Next-Gen Intel Chip Brings Big Gains For Floating-Point Apps
An anonymous reader writes "Tom's Hardware has published a lengthy article and a set of benchmarks on the new "Haswell" CPUs from Intel. It's just a performance preview, but it isn't just more of the same. While it's got the expected 10-15% faster for the same clock speed for integer applications, floating point applications are almost twice as a fast which might be important for digital imaging applications and scientific computing."
The serious performance increase has a few caveats: you have to use either AVX2 or FMA3, and then only in code that takes advantage of vectorization. Floating point operations using AVX or plain old SSE3 see more modest increases in performance (in line with integer performance increases).
Would that improve hashing speeds in, say, Bitcoin?
" Next-Gen Intel Chip Brings Big Gains For Floating-Point Apps "
How much of a gain? More or less than 0.00013572067699?
That does not sound like something that would benefit from faster floating point operations.
Certain kinds of apps will get a nice performance boost if they're running in house, or on a vendor managed server. If the customer installs the software, then no.
I hope there's really a new Mac Pro coming and that it has these chips in it! I do a heck of a lot of PDE solving, statistics and simulations, and would love to have a screamin' machine again.
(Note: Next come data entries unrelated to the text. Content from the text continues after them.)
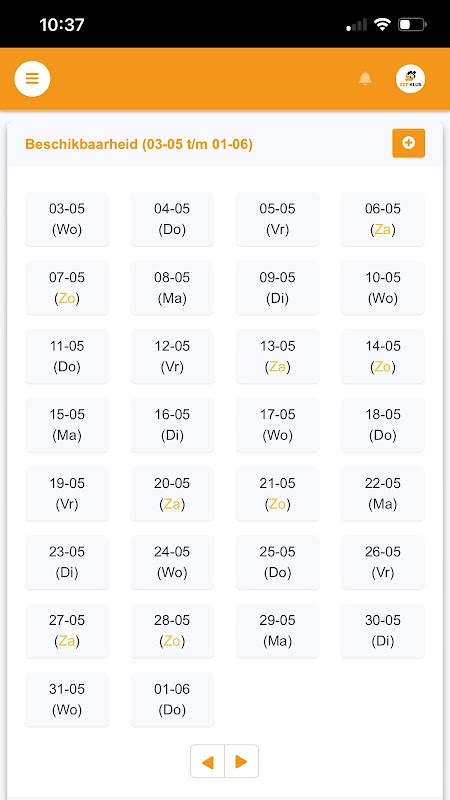450x800 pixels.
Task: Add availability with the plus button
Action: pos(408,143)
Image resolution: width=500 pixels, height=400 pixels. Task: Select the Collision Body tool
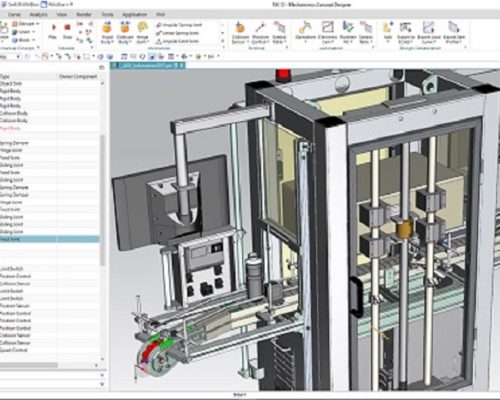tap(125, 33)
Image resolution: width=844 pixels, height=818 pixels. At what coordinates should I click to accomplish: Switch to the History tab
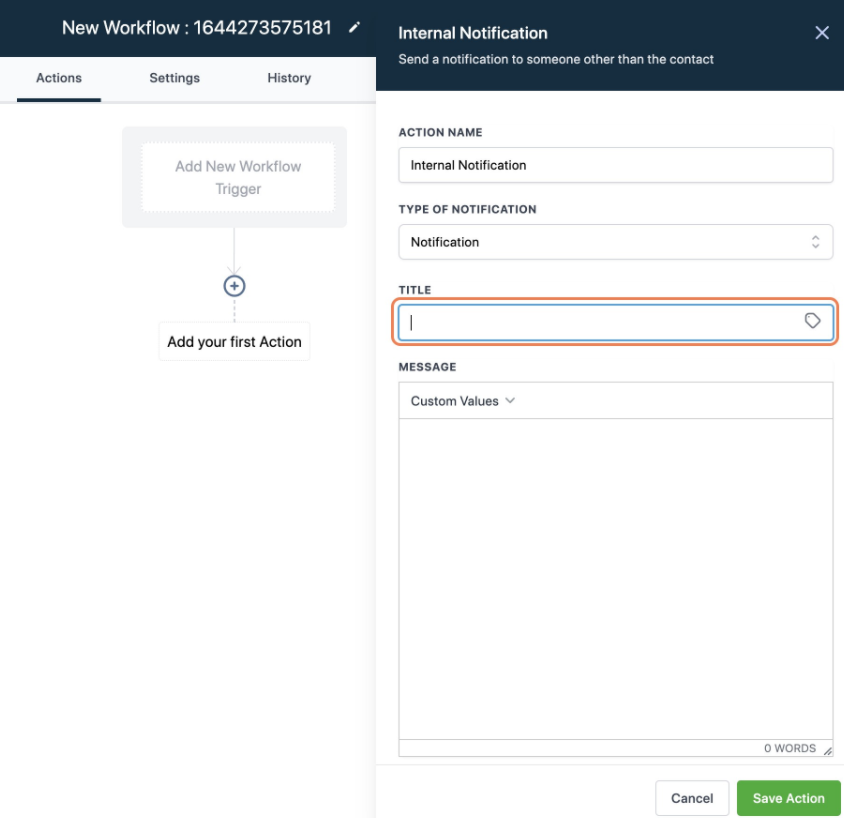288,77
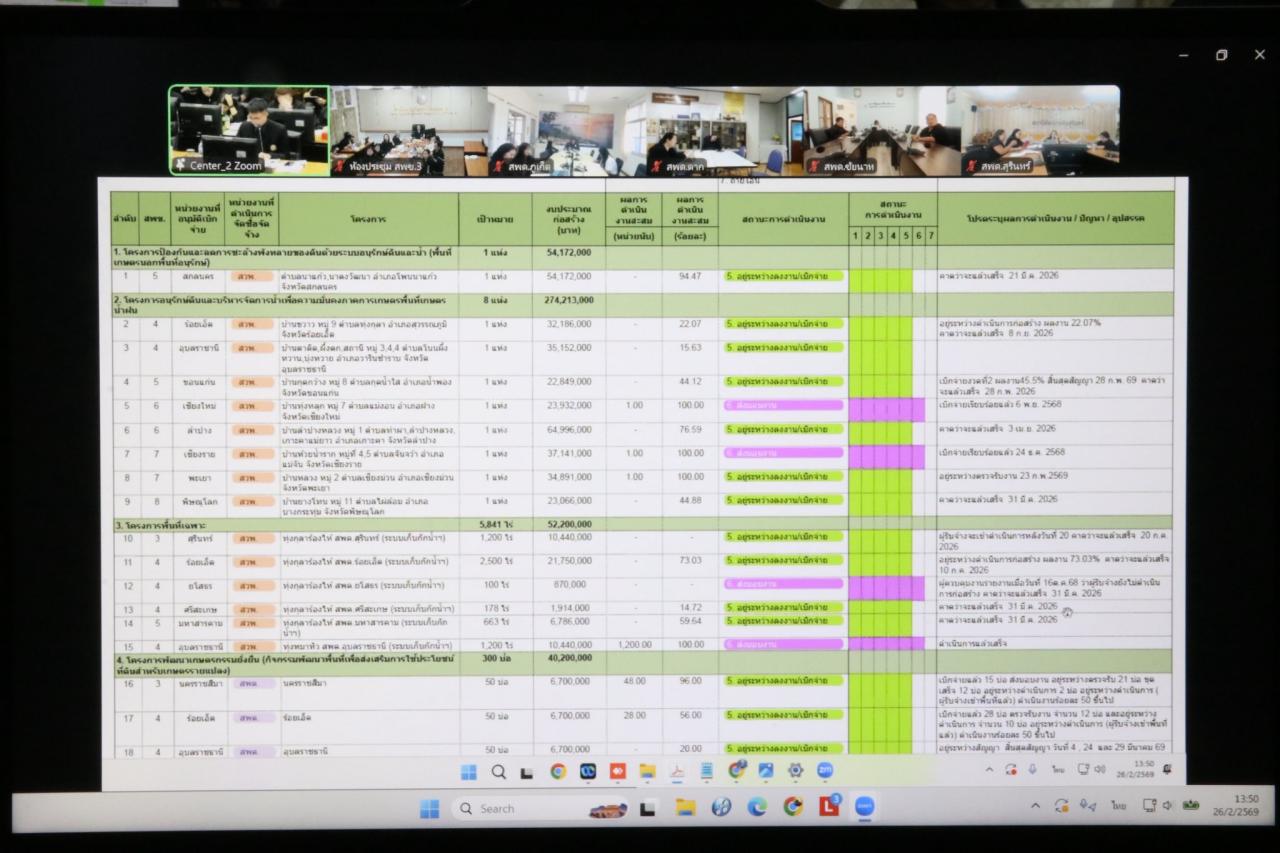This screenshot has height=853, width=1280.
Task: Click the restore window button at the top right
Action: coord(1221,55)
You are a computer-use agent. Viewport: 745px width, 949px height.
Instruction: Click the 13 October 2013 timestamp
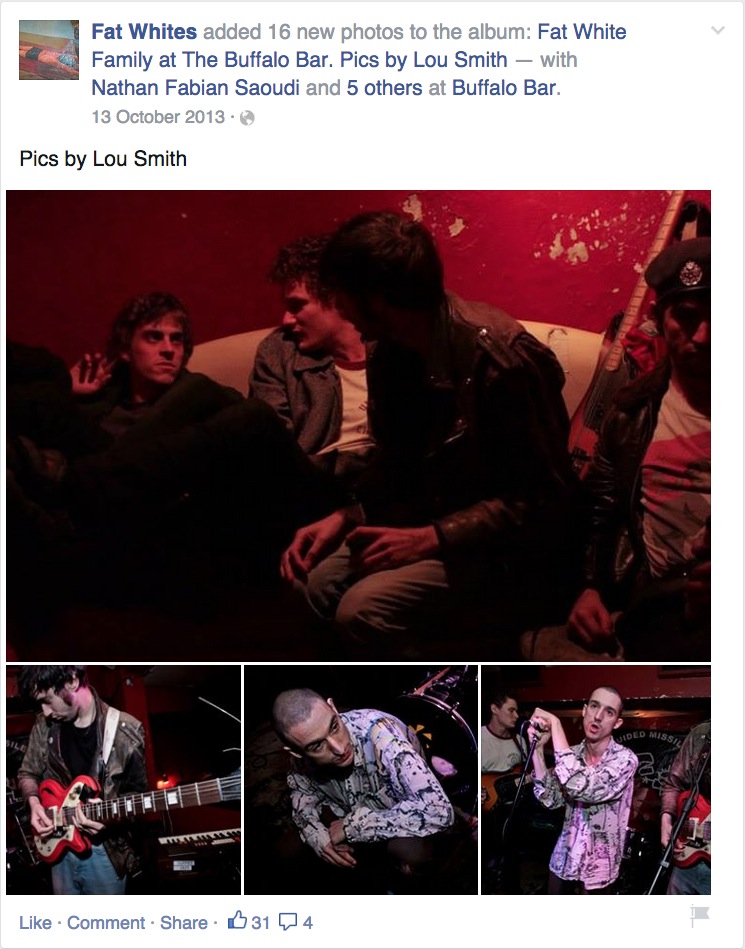click(158, 117)
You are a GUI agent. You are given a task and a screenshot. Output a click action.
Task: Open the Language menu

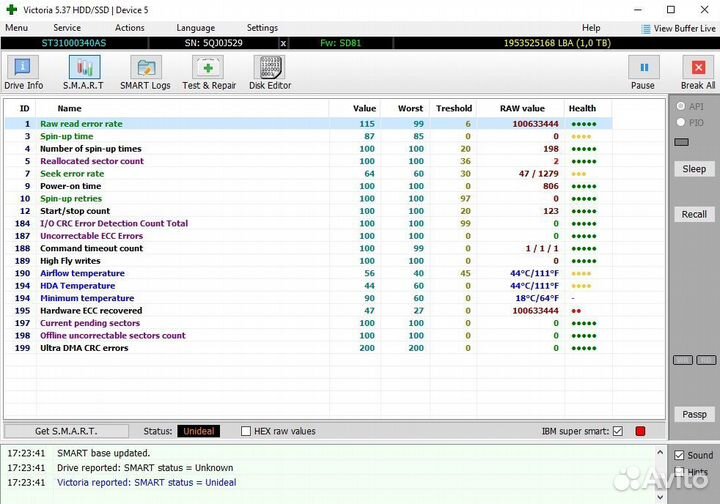pos(195,28)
For problems where you need floating point AND is not multithread friendly AND need large computing power AND is specially coded, then this will be of great use. However, most massive computing problems like this are multi-thread friendly and this will still be roughly an order of magnitude from the speeds you can get by using a GPU.
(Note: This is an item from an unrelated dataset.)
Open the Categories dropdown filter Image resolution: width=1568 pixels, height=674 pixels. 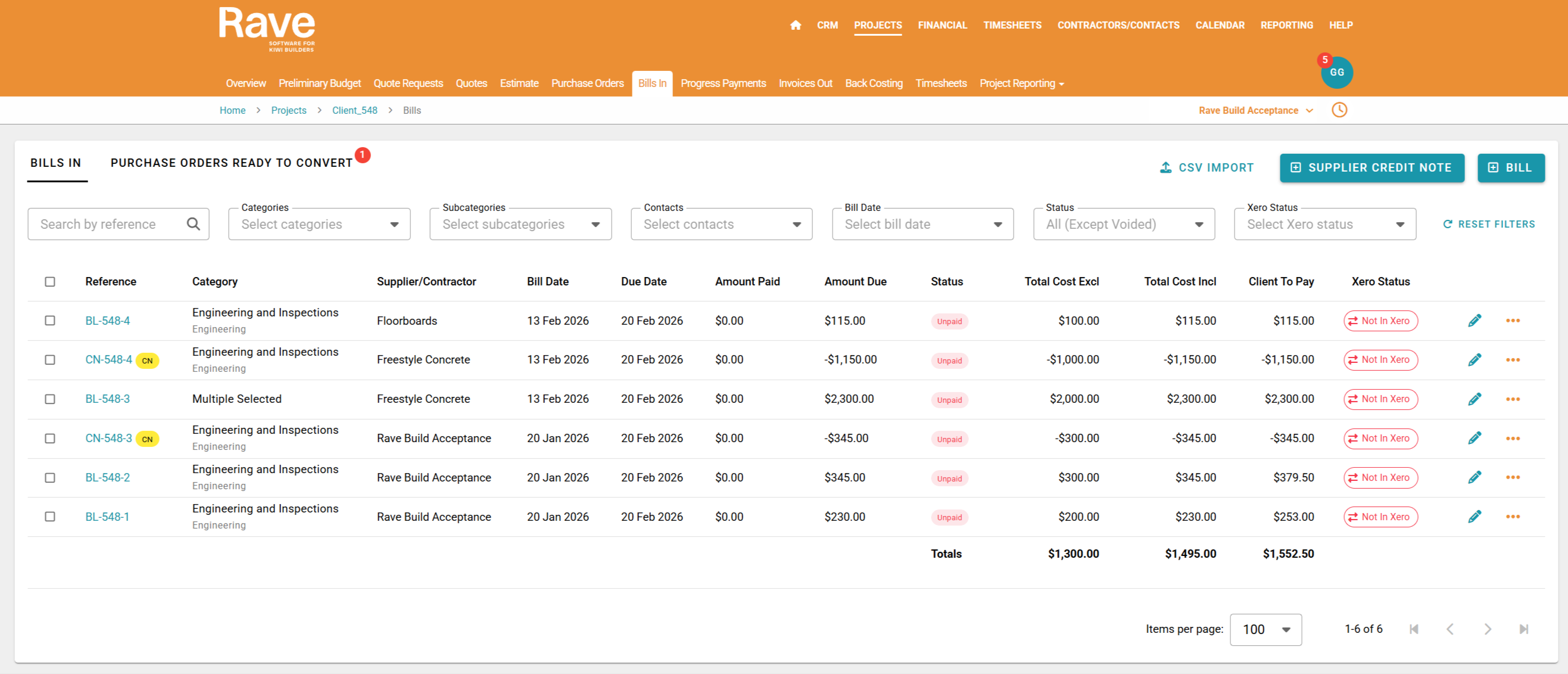point(319,224)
Slightly, but you haven't been keeping up on the latest hardware? My pair of Sapphire 5830's graphics cards would top off at about 435MH/s at a total system wattage of around 520W. The new Jalapeno chips from butterfly labs will do 4500 MH/s using 2 watts total system power. For comparison, my i5-2400 performed 14MH/s at 95W or so. So the Jalapeno is about 321x faster and about 47x more power efficient so combined, I believe that's 15,267.864x more efficient.
I'm gonna buy some i5 "watchacally" chips soon and I'll wait for the price to come down.
With tech, unless you need it NOW, wait because the price will always come down.
And I win again!
The thing that interests me most about this generation is the progress towards a single chip solution. Ultrabooks and tablets can get a multi chip package with the PCH (last remnant of the old chipset) soldered along the CPU/GPU die. Shouldn't take long till everything is fabbed onto one piece of silicon, reducing power requirements and gadget size.
While it's got the expected 10-15% faster for the same clock speed for integer applications, floating point applications are almost twice as a fast HTH
Integer and floating point are separately implemented in the hardware, so an improvement to one often doesn't apply to the other. You can add integers by counting on your fingers. To do that with floating point, you have to cut your fingers into fractions of fingers - a very different process.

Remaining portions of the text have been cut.